A Compilation of the Messages and Papers of the Presidents eBook

This eBook from the Gutenberg Project consists of approximately 364 pages of information about A Compilation of the Messages and Papers of the Presidents.

A Compilation of the Messages and Papers of the Presidents eBook

This eBook from the Gutenberg Project consists of approximately 364 pages of information about A Compilation of the Messages and Papers of the Presidents.

The payments stipulated by the convention with Denmark have been punctually made, and the amount is ready for distribution among the claimants as soon as the board, now sitting, shall have performed their functions.

I regret that by the last advices from our charge d’affaires at Naples that Government had still delayed the satisfaction due to our citizens, but at that date the effect of the last instructions was not known.  Dispatches from thence are hourly expected, and the result will be communicated to you without delay.

With the rest of Europe our relations, political and commercial, remain unchanged.  Negotiations are going on to put on a permanent basis the liberal system of commerce now carried on between us and the Empire of Russia.  The treaty concluded with Austria is executed by His Imperial Majesty with the most perfect good faith, and as we have no diplomatic agent at his Court he personally inquired into and corrected a proceeding of some of his subaltern officers to the injury of our consul in one of his ports.

Our treaty with the Sublime Porte is producing its expected effects on our commerce.  New markets are opening for our commodities and a more extensive range for the employment of our ships.  A slight augmentation of the duties on our commerce, inconsistent with the spirit of the treaty, had been imposed, but on the representation of our charge d’affaires it has been promptly withdrawn, and we now enjoy the trade and navigation of the Black Sea and of all the ports belonging to the Turkish Empire and Asia on the most perfect equality with all foreign nations.

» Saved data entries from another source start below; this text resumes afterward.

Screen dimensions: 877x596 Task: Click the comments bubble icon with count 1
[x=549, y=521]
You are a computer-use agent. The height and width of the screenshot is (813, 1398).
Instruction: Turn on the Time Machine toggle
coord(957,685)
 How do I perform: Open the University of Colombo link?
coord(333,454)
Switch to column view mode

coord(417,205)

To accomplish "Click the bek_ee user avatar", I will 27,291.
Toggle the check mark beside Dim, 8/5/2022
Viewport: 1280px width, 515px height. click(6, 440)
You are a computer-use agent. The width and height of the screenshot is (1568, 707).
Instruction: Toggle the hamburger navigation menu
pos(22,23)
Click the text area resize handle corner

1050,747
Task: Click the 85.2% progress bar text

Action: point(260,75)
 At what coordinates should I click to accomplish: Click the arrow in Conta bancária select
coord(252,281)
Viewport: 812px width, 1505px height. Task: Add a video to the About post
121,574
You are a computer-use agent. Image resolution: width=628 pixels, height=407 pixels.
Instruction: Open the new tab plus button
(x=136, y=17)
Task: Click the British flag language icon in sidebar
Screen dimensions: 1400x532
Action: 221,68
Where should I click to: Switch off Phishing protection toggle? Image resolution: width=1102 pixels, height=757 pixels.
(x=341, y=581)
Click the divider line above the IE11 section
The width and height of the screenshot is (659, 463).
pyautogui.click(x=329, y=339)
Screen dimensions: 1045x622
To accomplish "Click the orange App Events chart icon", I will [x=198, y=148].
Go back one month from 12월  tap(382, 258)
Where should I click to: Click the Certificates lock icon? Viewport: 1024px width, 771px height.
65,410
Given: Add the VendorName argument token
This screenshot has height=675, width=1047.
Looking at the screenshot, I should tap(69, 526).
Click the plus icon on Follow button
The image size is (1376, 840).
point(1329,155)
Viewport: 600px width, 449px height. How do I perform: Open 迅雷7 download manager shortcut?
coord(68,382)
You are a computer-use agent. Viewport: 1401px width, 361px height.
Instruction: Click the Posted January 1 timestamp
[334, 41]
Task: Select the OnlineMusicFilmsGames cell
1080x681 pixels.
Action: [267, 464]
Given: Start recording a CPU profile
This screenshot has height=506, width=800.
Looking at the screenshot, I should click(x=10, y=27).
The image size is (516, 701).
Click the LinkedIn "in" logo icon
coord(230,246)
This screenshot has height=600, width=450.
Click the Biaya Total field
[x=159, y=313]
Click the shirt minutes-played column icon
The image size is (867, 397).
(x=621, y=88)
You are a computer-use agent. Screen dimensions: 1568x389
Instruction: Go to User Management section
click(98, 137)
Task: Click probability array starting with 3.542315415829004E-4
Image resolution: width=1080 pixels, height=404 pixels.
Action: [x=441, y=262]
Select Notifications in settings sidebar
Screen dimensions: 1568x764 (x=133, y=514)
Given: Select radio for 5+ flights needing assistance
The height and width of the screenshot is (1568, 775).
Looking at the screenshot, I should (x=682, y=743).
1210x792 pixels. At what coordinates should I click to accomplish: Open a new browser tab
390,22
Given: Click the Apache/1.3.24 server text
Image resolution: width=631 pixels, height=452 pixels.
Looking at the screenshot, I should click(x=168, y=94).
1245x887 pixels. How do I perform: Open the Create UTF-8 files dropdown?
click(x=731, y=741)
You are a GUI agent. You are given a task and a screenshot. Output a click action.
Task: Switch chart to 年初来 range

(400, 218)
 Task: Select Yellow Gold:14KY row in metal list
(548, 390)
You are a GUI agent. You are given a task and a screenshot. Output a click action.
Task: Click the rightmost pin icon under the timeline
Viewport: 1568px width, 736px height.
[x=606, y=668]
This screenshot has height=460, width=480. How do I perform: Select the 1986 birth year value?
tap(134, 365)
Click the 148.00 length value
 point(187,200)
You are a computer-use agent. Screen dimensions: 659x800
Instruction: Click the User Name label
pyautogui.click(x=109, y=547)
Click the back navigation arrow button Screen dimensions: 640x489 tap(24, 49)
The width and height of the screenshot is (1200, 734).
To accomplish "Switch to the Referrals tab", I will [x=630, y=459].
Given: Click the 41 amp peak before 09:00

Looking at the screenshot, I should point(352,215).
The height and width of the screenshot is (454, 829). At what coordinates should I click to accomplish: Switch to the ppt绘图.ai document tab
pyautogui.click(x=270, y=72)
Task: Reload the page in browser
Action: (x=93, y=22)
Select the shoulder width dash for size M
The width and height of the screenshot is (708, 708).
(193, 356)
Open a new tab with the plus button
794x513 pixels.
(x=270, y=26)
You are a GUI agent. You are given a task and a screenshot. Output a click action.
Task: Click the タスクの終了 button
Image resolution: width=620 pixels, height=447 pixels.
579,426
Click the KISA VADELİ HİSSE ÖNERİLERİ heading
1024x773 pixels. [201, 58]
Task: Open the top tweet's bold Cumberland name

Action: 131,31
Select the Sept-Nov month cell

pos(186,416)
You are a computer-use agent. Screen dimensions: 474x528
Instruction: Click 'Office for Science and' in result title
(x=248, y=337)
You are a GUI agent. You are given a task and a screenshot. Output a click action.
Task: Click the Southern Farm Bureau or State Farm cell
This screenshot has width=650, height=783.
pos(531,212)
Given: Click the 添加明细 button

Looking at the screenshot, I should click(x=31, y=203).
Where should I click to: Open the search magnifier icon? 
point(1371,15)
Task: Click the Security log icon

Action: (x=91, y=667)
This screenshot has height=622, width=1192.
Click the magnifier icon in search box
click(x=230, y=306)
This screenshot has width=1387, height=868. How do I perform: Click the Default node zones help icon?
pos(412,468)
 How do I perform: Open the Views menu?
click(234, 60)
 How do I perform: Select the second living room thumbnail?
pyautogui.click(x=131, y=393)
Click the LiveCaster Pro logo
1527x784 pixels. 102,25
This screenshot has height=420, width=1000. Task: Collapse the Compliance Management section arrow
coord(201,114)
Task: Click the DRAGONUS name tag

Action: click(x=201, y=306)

I wish earnestly that in announcing to you the continuance of friendship and the increase of a profitable commercial intercourse with Mexico, with Central America, and the States of the South I could accompany it with the assurance that they all are blessed with that internal tranquillity and foreign peace which their heroic devotion to the cause of their independence merits.  In Mexico a sanguinary struggle is now carried on, which has caused some embarrassment to our commerce, but both parties profess the most friendly disposition toward us.  To the termination of this contest we look for the establishment of that secure intercourse so necessary to nations whose territories are contiguous.  How important it will be to us we may calculate from the fact that even in this unfavorable state of things our maritime commerce has increased, and an internal trade by caravans from St. Louis to Santa Fe, under the protection of escorts furnished by the Government, is carried on to great advantage and is daily increasing.  The agents provided for by the treaty, with this power to designate the boundaries which it established, have been named on our part, but one of the evils of the civil war now raging there has been that the appointment of those with whom they were to cooperate has not yet been announced to us.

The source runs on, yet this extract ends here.